Gary Alexander

Personal information
- Born: November 1, 1969 (age 56) Jacksonville, Florida, U.S.
- Listed height: 6 ft 7 in (2.01 m)
- Listed weight: 240 lb (109 kg)

Career information
- High school: William M. Raines (Jacksonville, Florida)
- College: South Florida (1988–1992)
- NBA draft: 1992: undrafted
- Playing career: 1992–2006
- Position: Forward
- Number: 35, 16

Career history
- 1992: Gaiteros del Zulia
- 1992–1993: Maccabi Haifa
- 1993: Miami Heat
- 1994: Elecon Desio
- 1994: Cleveland Cavaliers
- 1994–1995: Strasbourg IG
- 1995: Estudiantes
- 1995–1996: Dragons Rhöndorf
- 1996–1997: Beşiktaş
- 1997: Breogán
- 1997–1998: Prokom Trefl Sopot
- 1998–2001: BCM Gravelines
- 2001: Cáceres
- 2001–2002: Gran Canaria
- 2002: Prokom Trefl Sopot
- 2003–2004: STB Le Havre
- 2004–2006: Chorale Roanne

Career highlights
- Israeli League Rebounding Leader (1993); First-team All-Metro Conference (1992);
- Stats at NBA.com
- Stats at Basketball Reference

= Gary Alexander (basketball) =

American basketball player (born 1969)

Gary R. Alexander (born November 1, 1969) is an American former professional basketball player.

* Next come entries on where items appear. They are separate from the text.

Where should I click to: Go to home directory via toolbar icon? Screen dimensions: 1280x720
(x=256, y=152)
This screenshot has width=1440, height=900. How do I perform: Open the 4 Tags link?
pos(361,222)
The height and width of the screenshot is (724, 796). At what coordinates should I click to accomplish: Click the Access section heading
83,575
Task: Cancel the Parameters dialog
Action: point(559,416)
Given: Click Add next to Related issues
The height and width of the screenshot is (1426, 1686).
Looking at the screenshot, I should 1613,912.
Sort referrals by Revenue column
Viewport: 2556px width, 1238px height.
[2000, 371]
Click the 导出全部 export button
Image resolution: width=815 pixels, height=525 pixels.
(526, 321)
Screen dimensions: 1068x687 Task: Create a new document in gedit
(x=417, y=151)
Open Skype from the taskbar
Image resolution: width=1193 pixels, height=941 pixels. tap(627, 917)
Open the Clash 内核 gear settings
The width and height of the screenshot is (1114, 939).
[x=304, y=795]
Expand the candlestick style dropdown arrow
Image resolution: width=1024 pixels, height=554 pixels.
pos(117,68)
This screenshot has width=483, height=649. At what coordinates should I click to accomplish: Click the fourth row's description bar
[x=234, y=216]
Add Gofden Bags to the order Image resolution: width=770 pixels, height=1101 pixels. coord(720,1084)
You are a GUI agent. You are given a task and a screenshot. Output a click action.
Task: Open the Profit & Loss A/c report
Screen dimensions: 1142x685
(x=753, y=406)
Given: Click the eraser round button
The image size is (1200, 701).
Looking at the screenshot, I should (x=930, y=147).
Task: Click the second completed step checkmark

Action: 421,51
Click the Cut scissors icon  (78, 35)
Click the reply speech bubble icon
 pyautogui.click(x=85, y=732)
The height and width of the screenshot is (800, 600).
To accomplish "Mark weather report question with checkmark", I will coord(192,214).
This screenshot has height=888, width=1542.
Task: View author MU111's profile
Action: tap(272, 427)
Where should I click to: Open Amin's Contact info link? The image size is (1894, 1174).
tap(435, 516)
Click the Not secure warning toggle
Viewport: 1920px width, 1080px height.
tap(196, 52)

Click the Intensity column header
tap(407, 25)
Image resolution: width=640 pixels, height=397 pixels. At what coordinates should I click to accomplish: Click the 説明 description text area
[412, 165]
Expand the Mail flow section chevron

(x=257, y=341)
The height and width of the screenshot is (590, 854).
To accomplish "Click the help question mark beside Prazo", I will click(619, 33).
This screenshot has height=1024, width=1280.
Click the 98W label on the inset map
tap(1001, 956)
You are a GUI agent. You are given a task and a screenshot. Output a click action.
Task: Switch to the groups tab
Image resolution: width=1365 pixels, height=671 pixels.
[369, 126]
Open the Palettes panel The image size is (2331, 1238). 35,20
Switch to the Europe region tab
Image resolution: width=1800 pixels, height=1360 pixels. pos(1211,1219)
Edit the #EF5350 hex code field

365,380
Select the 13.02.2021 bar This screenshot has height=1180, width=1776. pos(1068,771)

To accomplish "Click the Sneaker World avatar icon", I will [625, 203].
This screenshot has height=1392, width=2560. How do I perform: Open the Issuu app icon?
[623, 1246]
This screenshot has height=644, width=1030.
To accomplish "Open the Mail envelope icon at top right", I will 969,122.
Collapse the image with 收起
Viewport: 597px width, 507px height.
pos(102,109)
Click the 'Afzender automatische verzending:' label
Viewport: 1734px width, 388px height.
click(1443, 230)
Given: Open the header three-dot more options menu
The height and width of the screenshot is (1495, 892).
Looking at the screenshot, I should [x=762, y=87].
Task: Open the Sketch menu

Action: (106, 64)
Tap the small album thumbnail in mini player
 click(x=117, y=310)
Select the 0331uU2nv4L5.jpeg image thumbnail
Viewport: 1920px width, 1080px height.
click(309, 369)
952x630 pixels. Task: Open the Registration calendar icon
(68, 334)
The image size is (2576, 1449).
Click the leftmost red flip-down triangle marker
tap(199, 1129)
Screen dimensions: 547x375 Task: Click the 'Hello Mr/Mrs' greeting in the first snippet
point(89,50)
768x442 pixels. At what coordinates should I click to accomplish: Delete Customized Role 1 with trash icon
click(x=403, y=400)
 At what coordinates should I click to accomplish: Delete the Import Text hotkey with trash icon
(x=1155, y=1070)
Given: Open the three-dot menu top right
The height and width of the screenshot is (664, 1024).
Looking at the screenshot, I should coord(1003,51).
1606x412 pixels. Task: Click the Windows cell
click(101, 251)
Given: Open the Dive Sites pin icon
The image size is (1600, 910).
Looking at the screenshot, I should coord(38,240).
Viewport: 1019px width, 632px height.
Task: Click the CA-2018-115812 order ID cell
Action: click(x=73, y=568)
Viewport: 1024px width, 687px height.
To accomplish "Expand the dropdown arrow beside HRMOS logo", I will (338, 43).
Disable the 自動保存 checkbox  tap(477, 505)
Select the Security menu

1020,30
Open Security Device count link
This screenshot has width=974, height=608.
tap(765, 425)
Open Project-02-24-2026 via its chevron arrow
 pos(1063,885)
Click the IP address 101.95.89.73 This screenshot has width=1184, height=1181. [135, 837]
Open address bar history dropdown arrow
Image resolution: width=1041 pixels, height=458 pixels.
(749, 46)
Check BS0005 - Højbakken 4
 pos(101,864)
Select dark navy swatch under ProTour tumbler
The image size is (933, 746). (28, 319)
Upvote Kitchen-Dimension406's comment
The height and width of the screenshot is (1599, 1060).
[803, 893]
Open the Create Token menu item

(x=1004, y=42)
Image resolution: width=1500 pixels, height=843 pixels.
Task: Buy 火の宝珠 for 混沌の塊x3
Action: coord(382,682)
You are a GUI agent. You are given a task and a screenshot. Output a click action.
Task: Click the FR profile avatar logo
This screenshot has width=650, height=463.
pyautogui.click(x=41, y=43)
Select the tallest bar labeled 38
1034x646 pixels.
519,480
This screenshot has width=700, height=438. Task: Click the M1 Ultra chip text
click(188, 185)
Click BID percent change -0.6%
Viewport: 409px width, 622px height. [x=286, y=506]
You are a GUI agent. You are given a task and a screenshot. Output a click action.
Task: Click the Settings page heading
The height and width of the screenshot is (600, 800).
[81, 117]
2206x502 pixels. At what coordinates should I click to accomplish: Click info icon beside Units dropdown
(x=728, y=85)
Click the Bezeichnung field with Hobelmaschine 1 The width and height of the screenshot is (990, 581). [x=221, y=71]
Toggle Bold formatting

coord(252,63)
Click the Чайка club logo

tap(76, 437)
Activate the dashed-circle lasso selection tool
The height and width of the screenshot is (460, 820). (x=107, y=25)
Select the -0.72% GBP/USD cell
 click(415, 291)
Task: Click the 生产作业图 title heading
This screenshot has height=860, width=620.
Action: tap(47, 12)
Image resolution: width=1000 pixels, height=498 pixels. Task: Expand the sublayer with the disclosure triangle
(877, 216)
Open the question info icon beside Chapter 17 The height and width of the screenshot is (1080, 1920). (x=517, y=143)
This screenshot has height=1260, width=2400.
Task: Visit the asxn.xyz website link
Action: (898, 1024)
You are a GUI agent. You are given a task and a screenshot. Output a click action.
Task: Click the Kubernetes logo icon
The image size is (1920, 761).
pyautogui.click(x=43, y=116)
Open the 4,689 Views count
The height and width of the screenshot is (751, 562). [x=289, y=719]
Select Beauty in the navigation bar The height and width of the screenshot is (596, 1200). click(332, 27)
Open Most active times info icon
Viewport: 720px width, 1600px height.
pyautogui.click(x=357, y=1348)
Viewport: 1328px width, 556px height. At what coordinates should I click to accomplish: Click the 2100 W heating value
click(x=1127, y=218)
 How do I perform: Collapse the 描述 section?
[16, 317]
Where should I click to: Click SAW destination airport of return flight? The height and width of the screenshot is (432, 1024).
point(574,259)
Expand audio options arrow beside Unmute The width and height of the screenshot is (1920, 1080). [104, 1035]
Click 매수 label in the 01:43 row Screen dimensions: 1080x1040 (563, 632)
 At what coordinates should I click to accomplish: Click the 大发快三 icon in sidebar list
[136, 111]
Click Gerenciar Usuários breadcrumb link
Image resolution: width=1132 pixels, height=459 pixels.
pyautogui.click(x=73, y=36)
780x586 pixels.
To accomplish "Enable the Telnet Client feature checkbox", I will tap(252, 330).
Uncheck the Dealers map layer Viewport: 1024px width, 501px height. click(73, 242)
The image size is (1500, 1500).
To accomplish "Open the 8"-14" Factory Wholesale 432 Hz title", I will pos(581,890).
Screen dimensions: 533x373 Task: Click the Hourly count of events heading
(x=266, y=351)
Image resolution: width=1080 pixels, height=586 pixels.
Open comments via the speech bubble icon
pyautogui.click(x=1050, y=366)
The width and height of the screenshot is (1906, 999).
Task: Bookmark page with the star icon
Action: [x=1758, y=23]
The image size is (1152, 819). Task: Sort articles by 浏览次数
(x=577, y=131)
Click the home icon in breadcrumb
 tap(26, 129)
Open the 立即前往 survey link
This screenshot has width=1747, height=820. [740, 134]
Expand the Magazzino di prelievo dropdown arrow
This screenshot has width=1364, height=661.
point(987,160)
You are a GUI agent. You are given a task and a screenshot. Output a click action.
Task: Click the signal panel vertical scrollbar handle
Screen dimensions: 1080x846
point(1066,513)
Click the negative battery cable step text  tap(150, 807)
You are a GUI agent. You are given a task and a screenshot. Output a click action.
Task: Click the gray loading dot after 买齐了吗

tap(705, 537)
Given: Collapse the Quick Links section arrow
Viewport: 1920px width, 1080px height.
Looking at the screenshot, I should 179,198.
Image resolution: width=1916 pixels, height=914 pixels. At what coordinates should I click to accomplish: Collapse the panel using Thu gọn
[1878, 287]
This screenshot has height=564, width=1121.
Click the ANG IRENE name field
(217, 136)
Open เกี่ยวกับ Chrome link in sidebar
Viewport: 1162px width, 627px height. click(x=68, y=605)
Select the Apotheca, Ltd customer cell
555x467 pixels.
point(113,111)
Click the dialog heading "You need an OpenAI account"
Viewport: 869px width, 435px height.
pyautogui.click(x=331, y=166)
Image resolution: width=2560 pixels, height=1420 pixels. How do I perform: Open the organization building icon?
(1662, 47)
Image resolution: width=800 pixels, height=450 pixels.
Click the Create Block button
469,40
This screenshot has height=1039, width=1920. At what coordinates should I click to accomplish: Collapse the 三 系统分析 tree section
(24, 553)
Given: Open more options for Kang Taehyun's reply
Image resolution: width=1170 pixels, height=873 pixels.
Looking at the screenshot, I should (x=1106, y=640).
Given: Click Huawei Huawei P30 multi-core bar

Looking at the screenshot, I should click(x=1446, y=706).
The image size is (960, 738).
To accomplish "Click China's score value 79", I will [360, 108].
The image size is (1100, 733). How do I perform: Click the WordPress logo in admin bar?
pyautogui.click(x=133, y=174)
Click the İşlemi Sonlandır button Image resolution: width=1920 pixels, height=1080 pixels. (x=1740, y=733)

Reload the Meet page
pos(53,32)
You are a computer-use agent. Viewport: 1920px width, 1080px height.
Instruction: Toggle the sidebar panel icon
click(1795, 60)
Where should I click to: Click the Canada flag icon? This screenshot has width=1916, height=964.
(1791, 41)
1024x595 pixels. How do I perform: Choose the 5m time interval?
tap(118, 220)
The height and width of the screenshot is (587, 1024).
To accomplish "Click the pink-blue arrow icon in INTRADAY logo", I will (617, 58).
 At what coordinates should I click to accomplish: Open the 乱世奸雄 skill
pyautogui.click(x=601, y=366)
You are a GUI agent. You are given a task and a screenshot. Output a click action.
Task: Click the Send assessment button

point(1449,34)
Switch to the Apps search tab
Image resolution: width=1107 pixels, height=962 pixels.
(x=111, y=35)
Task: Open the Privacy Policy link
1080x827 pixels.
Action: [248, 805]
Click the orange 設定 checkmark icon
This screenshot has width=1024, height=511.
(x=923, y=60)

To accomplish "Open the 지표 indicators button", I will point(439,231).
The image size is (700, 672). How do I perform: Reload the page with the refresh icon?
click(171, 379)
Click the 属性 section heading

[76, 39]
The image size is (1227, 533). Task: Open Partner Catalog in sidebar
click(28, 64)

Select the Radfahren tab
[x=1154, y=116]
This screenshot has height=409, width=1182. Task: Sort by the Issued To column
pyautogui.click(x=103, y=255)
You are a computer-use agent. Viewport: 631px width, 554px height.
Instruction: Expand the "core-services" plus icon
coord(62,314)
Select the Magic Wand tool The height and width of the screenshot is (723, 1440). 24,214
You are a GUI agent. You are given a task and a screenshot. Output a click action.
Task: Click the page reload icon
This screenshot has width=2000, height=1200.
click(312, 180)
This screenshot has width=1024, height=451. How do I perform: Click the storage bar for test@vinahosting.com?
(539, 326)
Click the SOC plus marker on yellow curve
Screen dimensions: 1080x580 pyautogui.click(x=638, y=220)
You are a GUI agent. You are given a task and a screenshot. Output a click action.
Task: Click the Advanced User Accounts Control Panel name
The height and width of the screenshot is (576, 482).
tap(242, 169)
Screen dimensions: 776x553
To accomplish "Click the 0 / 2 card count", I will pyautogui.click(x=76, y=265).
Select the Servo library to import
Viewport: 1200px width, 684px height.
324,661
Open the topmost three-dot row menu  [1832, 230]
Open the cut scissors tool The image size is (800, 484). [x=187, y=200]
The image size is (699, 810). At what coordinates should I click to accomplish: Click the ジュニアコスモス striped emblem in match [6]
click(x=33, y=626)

A 6' 7" forward born in Jacksonville, Florida, Alexander played at William M. Raines High School and the University of South Florida before having an 11-game stint in the National Basketball Association. He played for the Miami Heat and Cleveland Cavaliers during the 1993–94 season.

In 1992–93 he was the top rebounder in the Israel Basketball Premier League.

Alexander retired from basketball. He stated that basketball had served its purpose for him.